Mooney took the lead on the verse melody, pitching it in the bottom part of his range as they focused on the opening lines.“In that lower register, it gives you somewhere to go,” he says.
Gorley established key parts of the chord structure on piano and mapped out a general plot overview.
“He’s just so smart at knowing what a song needs and going, ‘All right, so we’ve got this in the chorus and the first verse; this is what the second verse should be about,’” says Reynolds about the veteran songwriter. “Everybody’s like, ‘Yeah, that is exactly what it needs.’ He introduces a great vibe and a knowledge and wisdom of songs, whether he is contributing a lot or a little.”
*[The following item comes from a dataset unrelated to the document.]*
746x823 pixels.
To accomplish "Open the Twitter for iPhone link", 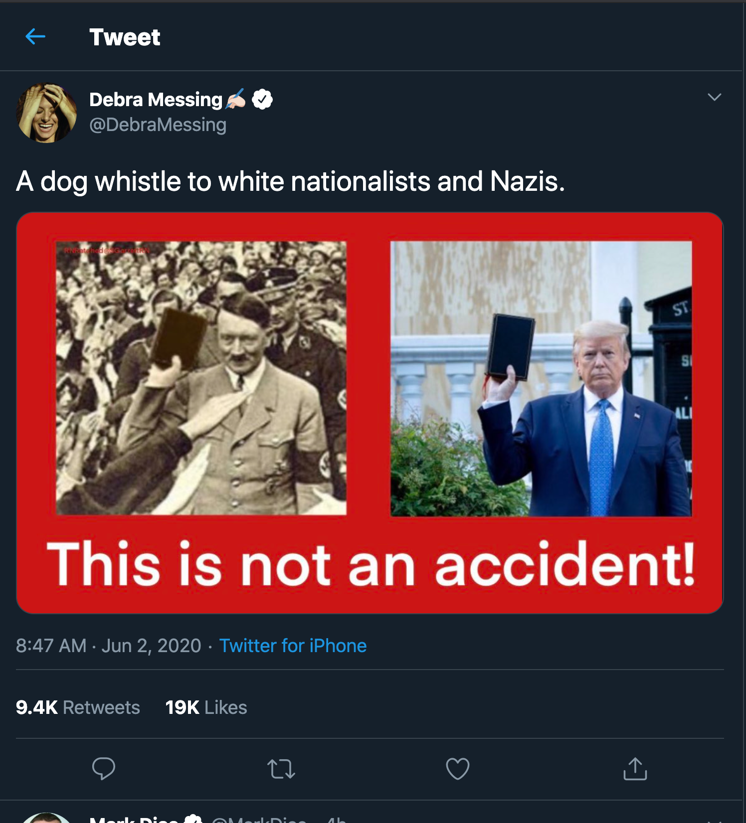I will [x=293, y=646].
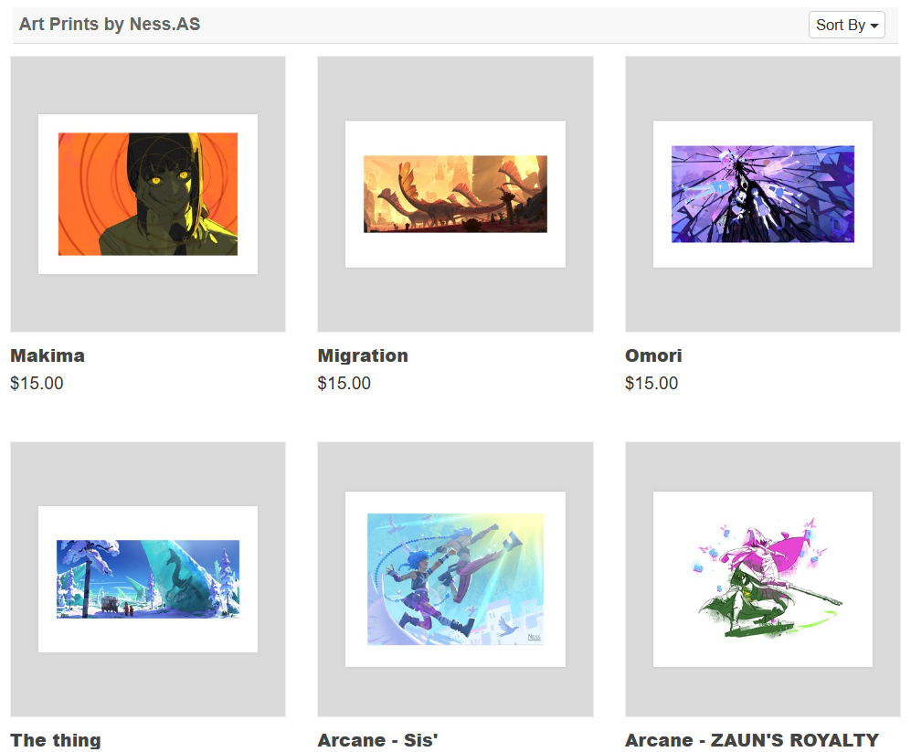911x752 pixels.
Task: Click the Arcane - Sis' print thumbnail
Action: coord(455,578)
In verse two, they revisited the bouncy rhythmic idea, with Mooney changing the melody from the first verse in a way that temporarily reflected a cheery “just a little kiss” fantasy, before the protagonist remembers that this woman is a heartbreaker. “We always love doing that in the second verse: changing it a little bit just to give it somewhere to go,” Mooney says. “It’s not anything insane. It gives it enough [difference] that it’s something intriguing that you’re listening for the second time around.”
The song remains open-ended — it’s not clear whether the character takes the woman at the bar home — though the writers have an idea about it. “I think he does not,” says Minton. “I think the whole night is kind of in his head.”
Reynolds and Smyers worked on a demo when the song was finished, with Reynolds building out the instrumentals in the studio and Smyers editing vocals in a bedroom closet. “It’s a leftover closet for guitar cases and awards that I don’t know what to do with,” Reynolds says. “There’s stuff everywhere, and it’s not big, maybe four by five [feet]. It’s got shelves, so he just sets his laptop on a shelf, stands there and works, closes the door. I think it’s the most dead room in the house, but he’s never recording anything, so it doesn’t matter.”
Smyers felt enormous pressure when they brought it to the recording studio because “Save Me the Trouble” had so much potential. “I knew what it needed to sound like,” he remembers. “I could almost see the ProTools session laid out. I could see the knobs and levers in the mix, and I was like, ‘We just can’t screw it up.’”
The crew developed a gradually building production: “Every line, there’s one more thing kind of going on than the previous line,” says Smyers. Steel guitarist Russ Pahl overdubbed a winding, neo-synth sound underneath the prechorus in the first verse, and Smyers thickened the vocals by adding one harmony voice at a time. The bridge featured a pair of dramatic stops with a single cymbal clang by drummer Nir Z, plus thick harmonies, enhanced by some reverb effects that hint at the sound of a Black gospel choir.
“When you listen to the track as a whole, it feels a bit dangerous,” Smyers says. “I thought that was an important sonic pivot for us after coming off a couple of super-positive, major-sounding love songs in a row as singles. I felt like a little bit of danger, a little bit of angst, was the right pivot.”
“Save Me the Trouble” debuted at No. 21 on the Country Airplay chart dated July 29. It checks in at No. 27 in its third week.
“I love where it landed,” Smyers says. “It feels dramatic, and it feels intense. It’s gotten stuck in my head since the day we finished it.”